:: THE TASK ::
In the Punto Quadro embroidery extract, what secures the hem shown with the double row of Gigliuccio?

:: SOURCE EXTRACT ::
** Begin **
Now go back and wrap the second bundle taking care not to not to pass through the loop you are making but under it - we're not creating another knot, just a wrap. When this is done, your knot should have moved slightly to the right and into the half-way position of the open area.

We must wrap the second bundle one more time to complete the third leg of the Punto Quadro. Again, be careful not to pass the needle through the loop you are forming. You can nudge the stitch down to the right-hand edge of the open area to make it level with the third leg of the previously done Punto Quadro.

The last leg of the Punto Quadro is the first leg of the next one, so we start again immediately with the next set:

This is what the front and back look like when we're done:

This is what it looks like in tone on tone:

This a double row of Gigliuccio with a hem (which is secured with a separate row of Simple Hemstitching).

To use it to secure a hem, it is executed on the back side of the work, check out this tutorial for the first part and this tutorial for the second part.


  1. Thank you! Thank you for this lesson, Jeanine!
    Can I ask how do you finish both sides?
    So far I could understand gigliuccio is the peahole hemstitch, is it?

  2. Hi Meri,
    For the sides I usually do an overcast or buttonhole edge. That's if I'm doing a single row which doesn't intersect with others. If it is intersecting with others then there are all kinds of ways to treat the intersections such as overcasting or darning. I promise to address this in another post!
** End **
:: SUPPLIED INFORMATION ::
** Begin **
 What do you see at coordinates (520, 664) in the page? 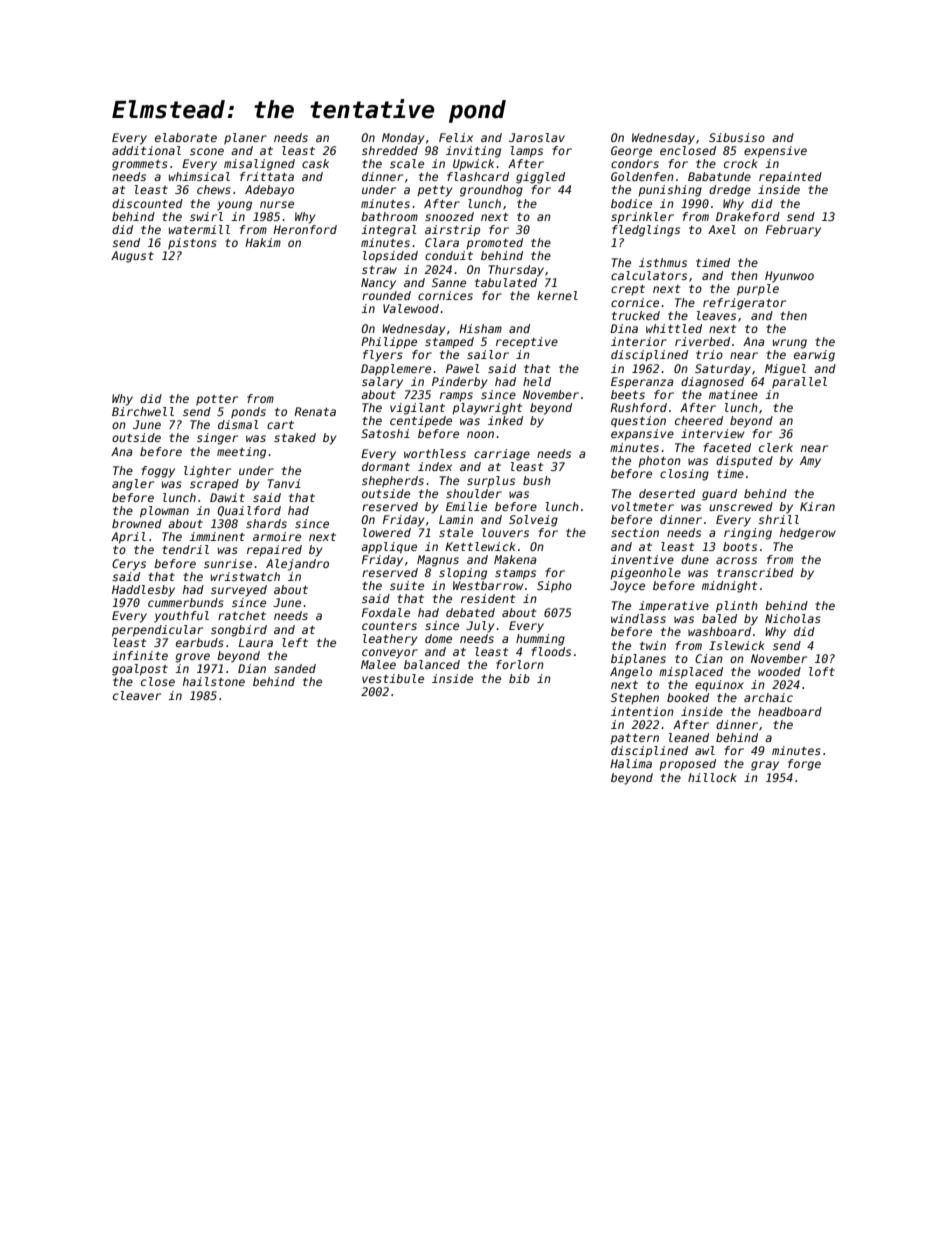
I see `forlorn` at bounding box center [520, 664].
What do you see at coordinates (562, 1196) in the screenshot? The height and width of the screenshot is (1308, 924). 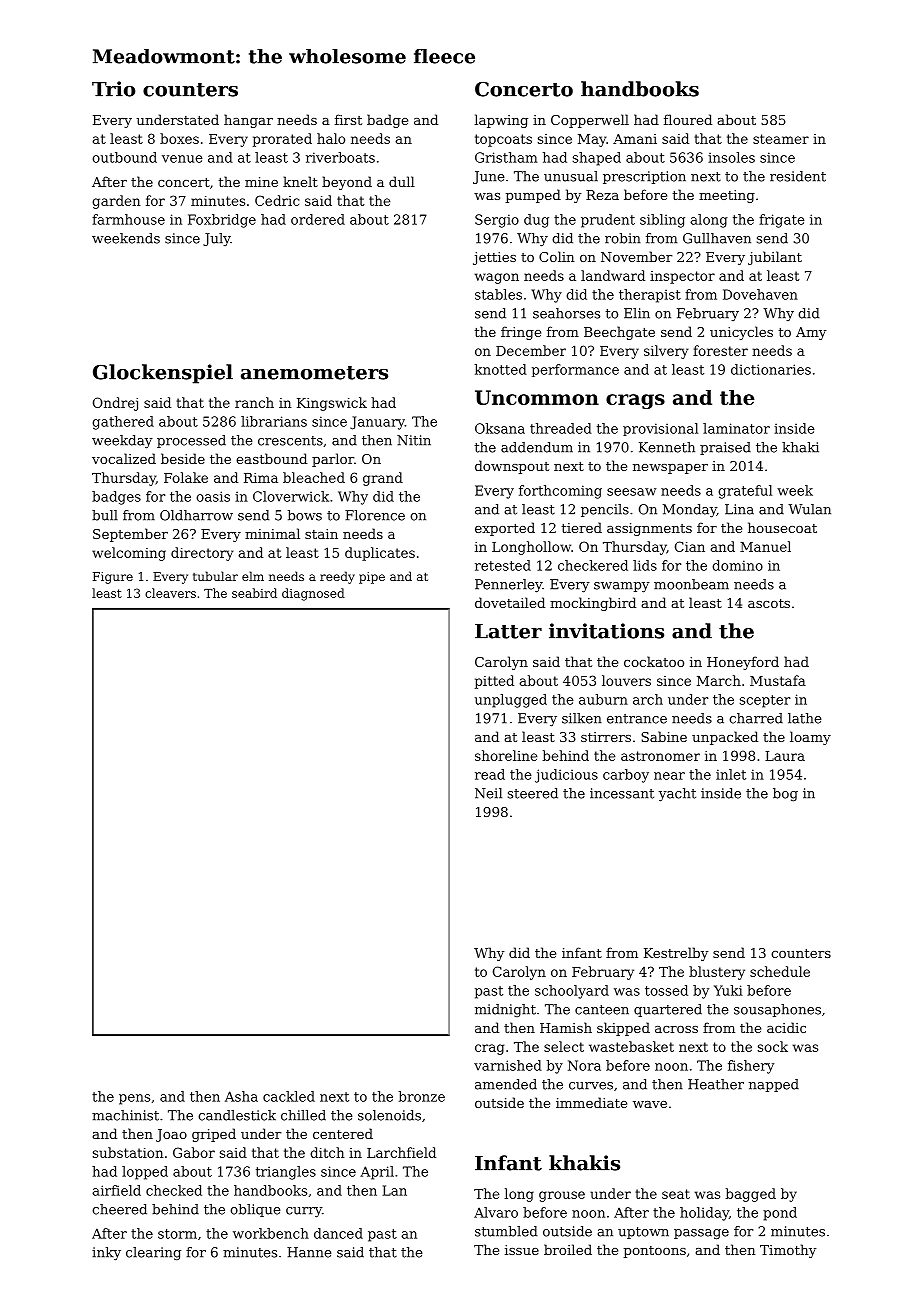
** End **
:: COMPLETED TASK ::
A separate row of Simple Hemstitching.